Carmines’s tremendous output as composer, writer, director, and musical director in fact seemed to germinate from his energy as a performer. He might turn up onstage in one of his musicals, in a play by someone else, or at the piano in a late-night cabaret, but it was equally possible to find him at the church, solemnizing a marriage and then sitting down to play and sing the epithalamium he had composed for such occasions. When a combination of his medical problems—his cardiac history was as grim as his music was lighthearted—with administrative disagreements about the church’s arts program forced him out of Judson in 1981, he founded a new congregation in midtown, Rauschenbusch Memorial Church, and continued preaching, acting, and composing, albeit on a reduced scale. Along with all the Carmines music worth rehearing, there is probably much not yet heard.

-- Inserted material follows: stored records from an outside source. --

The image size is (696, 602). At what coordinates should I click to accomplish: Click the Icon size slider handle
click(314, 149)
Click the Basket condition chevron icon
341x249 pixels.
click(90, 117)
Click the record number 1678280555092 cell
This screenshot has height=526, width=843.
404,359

But to list Carmines’s achievements would be pointless without also listing the countless people whose lives his whirlpool of artistic energy affected. Literally dozens of the artists involved linger in my memory as friends, though known to me only through the performance of his works. If he had a giant ego, it was a welcoming one: a vast, creative umbrella under which a whole community could flourish.